LA HABANA, Cuba – Que un contador de chistes gane más en 45 minutos que un neurocirujano en un mes, o que un arquitecto, un profesor universitario o un abogado, no indica necesariamente que el humorismo haya remontado la crisis que desde hace decenios padece en Cuba. Tampoco significa que el público cubano tenga a los contadores de chistes en más alta estima que a los neurocirujanos y al resto. Lo único que demuestra, en todo caso, es el caos socio-económico que impera aquí.
Les llamo contadores de chistes y no humoristas, pues aunque ambas cosas parezcan ser lo mismo, para mí no lo son. El contador de chistes recrea. El humorista revela. La comicidad no tiene que ser sinónimo de humorismo. Tampoco todos los cómicos poseen el depurado talento que distingue a un humorista.
Pero no voy a incurrir en la pesadez de ponerme a inventar el agua fría conceptualizando en torno a un género sobre el que tantos dijeron ya lo que hay que decir. Si acaso, para redondear el asunto en forma rápida, tal vez me baste con echarle garra al concepto de uno de los clásicos del humor en nuestra lengua, Ramón Gómez de la Serna, para quien “definir el humorismo en breves palabras, cuando es el antídoto de lo más diverso, cuando es la restitución de todos los géneros a su razón de vivir, es de lo más difícil del mundo”.
Entre los contadores de chistes que pululan hoy en La Habana, algunos (los menos) son reales humoristas y otros no pasan de ser “metecabezas”, luchadores del “baro”. Entonces de lo que trato aquí es de expresar mi asombro ante el hecho de que los dueños de restaurantes particulares deban pagarle 100 CUC (equivalentes a dólares), como mínimo, a los peores entre esos “metacabezas” por 45 minutos de actuación; algo que no sólo desborda el absurdo de nuestro panorama económico, sino también da cuenta de la cadena de atropellos que practica o propicia el régimen, como leonina competencia, contra la pequeña empresa privada.
Claro que los dueños de restaurantes no están obligados a pagar tan abusivos honorarios (entre 100 y 500 CUC por 45 minutos, según la categoría que se conceda a sí mismo el contador de chistes).
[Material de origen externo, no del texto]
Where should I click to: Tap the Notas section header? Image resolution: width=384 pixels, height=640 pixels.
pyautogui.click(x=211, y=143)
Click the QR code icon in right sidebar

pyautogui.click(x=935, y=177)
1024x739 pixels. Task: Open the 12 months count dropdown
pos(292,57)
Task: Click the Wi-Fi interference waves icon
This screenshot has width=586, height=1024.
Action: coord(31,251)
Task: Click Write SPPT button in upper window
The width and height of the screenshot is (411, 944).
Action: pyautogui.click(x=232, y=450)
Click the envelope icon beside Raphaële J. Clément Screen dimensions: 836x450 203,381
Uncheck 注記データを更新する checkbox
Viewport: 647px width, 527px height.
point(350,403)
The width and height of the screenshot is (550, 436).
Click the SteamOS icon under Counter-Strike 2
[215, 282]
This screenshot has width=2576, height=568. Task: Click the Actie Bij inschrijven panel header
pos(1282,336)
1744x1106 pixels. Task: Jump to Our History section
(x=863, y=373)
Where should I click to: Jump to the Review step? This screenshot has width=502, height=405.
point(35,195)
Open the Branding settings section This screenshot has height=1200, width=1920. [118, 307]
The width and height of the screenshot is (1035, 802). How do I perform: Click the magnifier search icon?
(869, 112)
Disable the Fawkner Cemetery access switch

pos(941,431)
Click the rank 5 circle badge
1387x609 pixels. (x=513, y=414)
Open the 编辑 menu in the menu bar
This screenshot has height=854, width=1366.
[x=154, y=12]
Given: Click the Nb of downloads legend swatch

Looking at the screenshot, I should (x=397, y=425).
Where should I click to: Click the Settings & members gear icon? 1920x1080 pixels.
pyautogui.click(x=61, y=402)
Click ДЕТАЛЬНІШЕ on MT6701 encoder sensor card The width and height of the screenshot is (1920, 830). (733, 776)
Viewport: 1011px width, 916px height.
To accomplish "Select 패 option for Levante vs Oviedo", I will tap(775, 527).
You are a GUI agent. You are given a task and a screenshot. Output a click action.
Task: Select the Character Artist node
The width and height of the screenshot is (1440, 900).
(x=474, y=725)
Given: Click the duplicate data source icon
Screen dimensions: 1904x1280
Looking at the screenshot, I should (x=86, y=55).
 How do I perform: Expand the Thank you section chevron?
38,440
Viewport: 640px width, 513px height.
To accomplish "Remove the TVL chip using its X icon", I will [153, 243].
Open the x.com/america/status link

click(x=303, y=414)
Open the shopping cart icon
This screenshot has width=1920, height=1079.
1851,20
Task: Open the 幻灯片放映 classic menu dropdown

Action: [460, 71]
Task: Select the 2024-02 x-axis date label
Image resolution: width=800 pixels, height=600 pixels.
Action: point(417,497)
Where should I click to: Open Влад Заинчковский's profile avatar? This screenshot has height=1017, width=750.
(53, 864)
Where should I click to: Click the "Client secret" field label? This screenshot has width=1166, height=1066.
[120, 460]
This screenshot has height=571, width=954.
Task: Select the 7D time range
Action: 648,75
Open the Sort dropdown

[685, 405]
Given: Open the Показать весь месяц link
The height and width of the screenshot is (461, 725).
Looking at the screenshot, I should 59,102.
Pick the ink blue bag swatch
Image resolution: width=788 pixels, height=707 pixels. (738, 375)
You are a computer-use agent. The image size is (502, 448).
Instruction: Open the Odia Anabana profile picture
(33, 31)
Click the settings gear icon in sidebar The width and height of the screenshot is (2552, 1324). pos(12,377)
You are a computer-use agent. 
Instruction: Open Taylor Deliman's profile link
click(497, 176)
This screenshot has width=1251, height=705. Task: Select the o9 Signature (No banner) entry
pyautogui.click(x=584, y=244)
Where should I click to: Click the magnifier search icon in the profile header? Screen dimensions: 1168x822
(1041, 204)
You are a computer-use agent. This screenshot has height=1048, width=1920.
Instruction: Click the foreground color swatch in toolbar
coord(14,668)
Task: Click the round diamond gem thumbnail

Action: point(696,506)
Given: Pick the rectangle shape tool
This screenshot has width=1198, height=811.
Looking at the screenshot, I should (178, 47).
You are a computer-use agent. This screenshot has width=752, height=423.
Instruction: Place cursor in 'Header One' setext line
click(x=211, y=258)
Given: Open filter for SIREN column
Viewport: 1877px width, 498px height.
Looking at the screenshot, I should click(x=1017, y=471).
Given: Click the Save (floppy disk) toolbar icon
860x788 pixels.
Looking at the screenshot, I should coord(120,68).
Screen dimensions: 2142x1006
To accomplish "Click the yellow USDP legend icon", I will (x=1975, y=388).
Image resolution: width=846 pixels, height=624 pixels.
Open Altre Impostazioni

Pero quien no lo haga, cae en desventaja competitiva con respecto a los demás, pues los tales showman, sean buenos, regulares o malos, constituyen un particular atractivo para los comensales.
De más está aclarar que esos honorarios no son legales. Pero la culpa no la tienen los dueños de restaurantes ni los contadores de chistes, sino las empresas estatales que debieran cubrir, por vías formales, la demanda del público. El Centro Promotor del Humor y la empresa Adolfo Guzmán hacen contratos de servicios con los restaurantes para canalizarles la actuación legal de humoristas y otros artistas. Pero en la práctica estas empresas son simples parásitos que no pueden cumplir su función. Acuerdan contratos (al precio de 750 pesos, moneda nacional) por cada humorista que le suministren al dueño del restaurante, pero no pueden garantizarles su actuación porque no poseen un real control sobre los humoristas, quienes prefieren actuar por su cuenta para no ser controlados, mal pagados ni mal promocionados por la empresa estatal.
Llegados a este punto, se impone esclarecer que mis objeciones no van contra los contadores de chistes en cuestión, y muchísimo menos contra los mejores entre ellos. Pues incluso los malos se atienen a lo que las circunstancias les facilitan, haciendo, además, un adecuado uso del viejo principio de oferta y demanda.
Por otro lado, la de contar chistes es una profesión que ni remotamente fue inventada aquí y ahora. Países como Inglaterra, Argentina o Estados Unidos, ostentan una larga y prestigiosa tradición en lo referido al humor de espectáculos y particularmente al showman. En nuestra propia Isla hubo auténticos humoristas que hicieron zafra contando chistes en vivo o grabados, como Álvarez Guedes, que es el máximo líder del humorismo en Cuba, o como Chaflán.
El pecado de muchos de los actuales contadores de chistes es creer que cualquiera con un poco de tabla puede hacer lo que hacía Álvarez Guedes. Así como el pecado del público consiste en aceptar como valiosos los pujos de cualquier improvisado que comente con un mínimo de chota picardía –por muy superficialmente que lo haga– las múltiples absurdidades de nuestra vida cotidiana.
Para un gran humorista y poeta contemporáneo de Cuba, Ramón Fernández Larrea, el humorismo es esencialmente un sistema de desfocalización de la realidad. Pero, añade Larrea, “si desenfocas la realidad cubana dentro de Cuba, te conviertes en un agente de la CIA”. Ello tal vez explique, aunque sea sólo en parte, por qué los mediocres y epidérmicos shows de muchos de nuestros actuales contadores de chistes no son sino otra cara de la crisis del humorismo cubano.